*MATERIAL FOR THIS EXERCISE*:

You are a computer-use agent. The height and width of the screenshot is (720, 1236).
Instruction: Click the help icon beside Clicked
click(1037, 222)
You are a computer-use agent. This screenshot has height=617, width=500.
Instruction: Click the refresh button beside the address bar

==

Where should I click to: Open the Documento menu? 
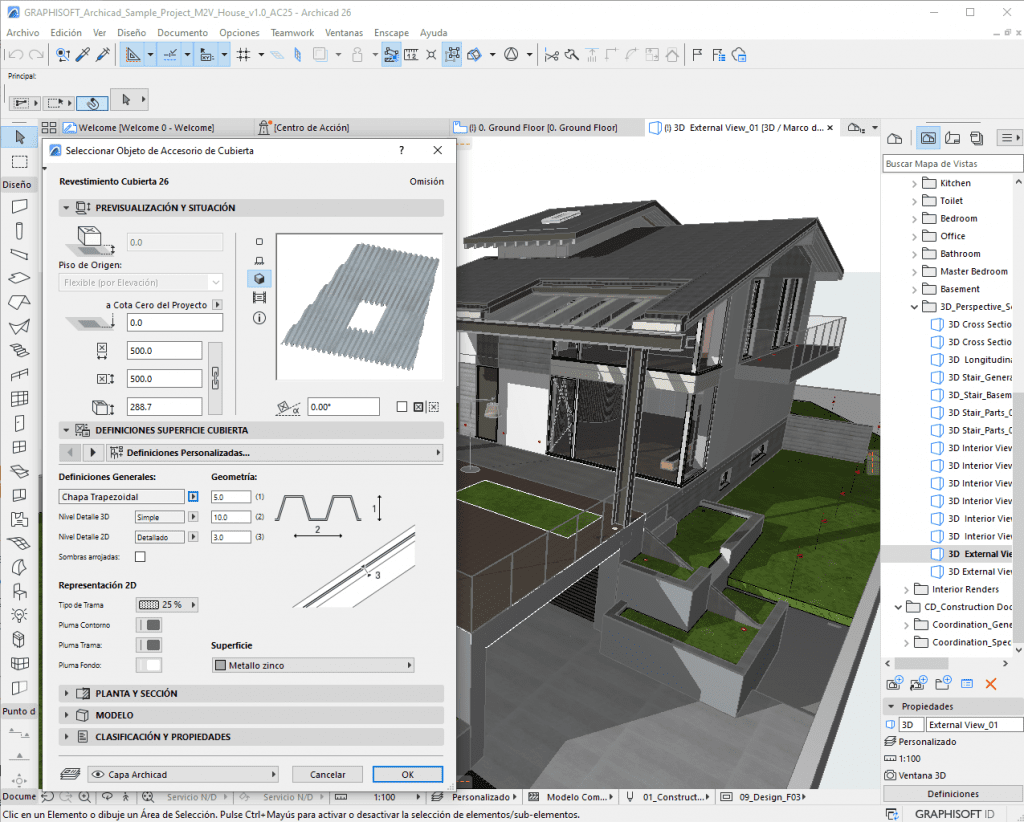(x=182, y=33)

==

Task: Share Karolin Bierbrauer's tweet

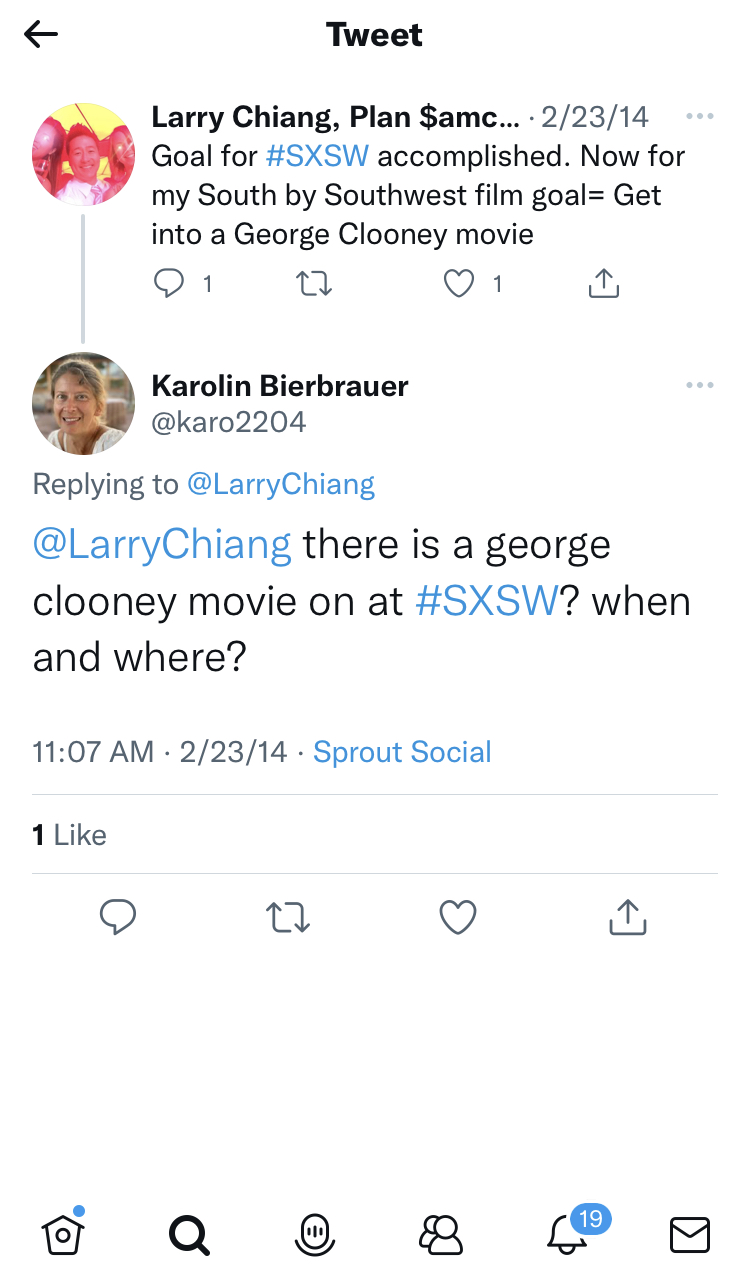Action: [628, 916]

*WHAT THIS TASK INVOLVES*:
Among the records above, repeat exactly the line with "You are a computer-use agent. The", the line with "Instruction: Click the refresh", and every line in between, and only those.

*RESPONSE*:
You are a computer-use agent. The height and width of the screenshot is (720, 1236).
Instruction: Click the help icon beside Clicked
click(1037, 222)
You are a computer-use agent. This screenshot has height=617, width=500.
Instruction: Click the refresh button beside the address bar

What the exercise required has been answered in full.